The third longer-term trend posing an upside risk to inflation is declining competition and market contestability. We exploit harmonised cross-country firm-level data to show an increasing trend in mark-ups, which suggests rising market power in services sectors (Figure 4).This upward trend in mark-ups is consistent with other estimates for the US (De Loecker and Eeckhout 2017) and other OECD countries (Calligaris et al. 2018). In turn, in these market services sectors we find a significant positive correlation between producer price inflation and mark-ups within industries since the early 2000s. This leads us to conjecture that if market power continues to rise, it may pose a further risk to letting the inflation genie out of the bottle.
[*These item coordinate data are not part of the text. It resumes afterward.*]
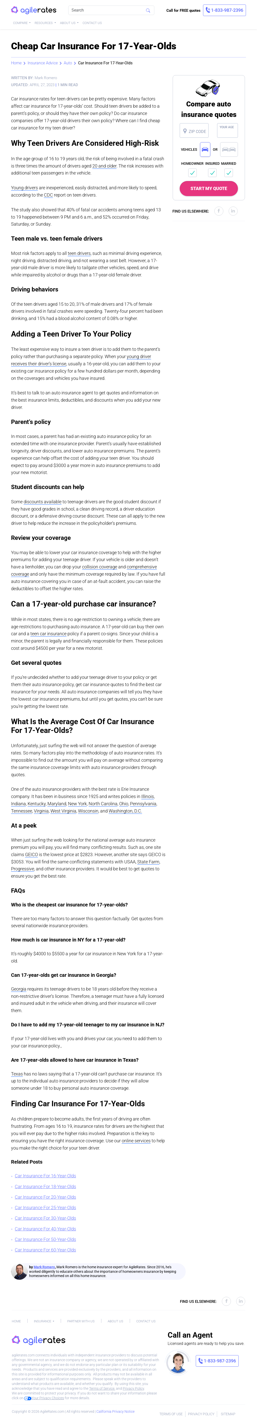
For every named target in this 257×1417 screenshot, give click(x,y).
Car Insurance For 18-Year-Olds (45, 1186)
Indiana (18, 803)
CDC (48, 195)
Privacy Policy (133, 1388)
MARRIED (228, 164)
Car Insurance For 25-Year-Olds (45, 1207)
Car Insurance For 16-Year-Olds (45, 1175)
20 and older (104, 166)
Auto (68, 63)
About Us (68, 23)
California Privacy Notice (115, 1411)
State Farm (148, 861)
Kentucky (37, 803)
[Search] (111, 10)
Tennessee (21, 811)
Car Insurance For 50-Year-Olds (45, 1239)
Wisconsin (88, 811)
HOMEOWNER (192, 164)
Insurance (43, 1321)
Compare (20, 23)
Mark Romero (44, 1267)
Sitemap (228, 1414)
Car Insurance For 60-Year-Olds (45, 1249)
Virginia (41, 811)
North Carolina (103, 803)
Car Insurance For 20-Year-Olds (45, 1197)
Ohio (123, 803)
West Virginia (63, 811)
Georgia (18, 989)
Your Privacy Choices (44, 1398)
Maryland (56, 803)
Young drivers (24, 187)
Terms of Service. (102, 1388)
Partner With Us (81, 1321)
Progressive (22, 868)
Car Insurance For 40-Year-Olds (45, 1228)
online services (136, 1140)
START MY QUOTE (208, 188)
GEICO (31, 854)
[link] (224, 10)
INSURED (212, 164)
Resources (44, 23)
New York (77, 803)
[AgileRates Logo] (33, 10)
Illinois (147, 796)
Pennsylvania (143, 803)
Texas (17, 1073)
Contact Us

Figure 4 Mark-ups are on the rise in services
Estimated firm-level mark-ups averaged across broad sectors and countries, percentage points
Note: The figure shows the 3-year moving average of size-weighted mark-ups aggregate to the 2-digit sector for each country and year, and then averaged across them by two sector-groups, manufacturing and non-financial business services.
Source: Andrews et al. (2018) based on calculations using the Orbis database of Bureau van Dijk.
This analysis suggests that the expansion of GVCs facilitated by trade liberalisation and advances in technology has put downward pressure on producer prices, with potential implications for monetary policy. Looking forward, a continuation of the stalling globalisation observed since the crisis poses an upside risk to future inflation. This provides a further reason to resist the rising threat of trade protectionism in the global economy.
In addition, if more intense competition in product and labour markets contributed to global disinflation in over recent decades (Rogoff 2003), then it follows that waning structural reform ambition (OECD 2018b) – against the backdrop of strengthening global growth – could lead to inflationary pressures. Given the growing importance of ICT-based activities in the economy, as well as evidence of increasing market power in those industries, policy efforts to adapt anti-trust and pro-competitive market regulations to the digital age will not only bring benefits to long-run productivity growth, but will also be desirable from a monetary policy perspective.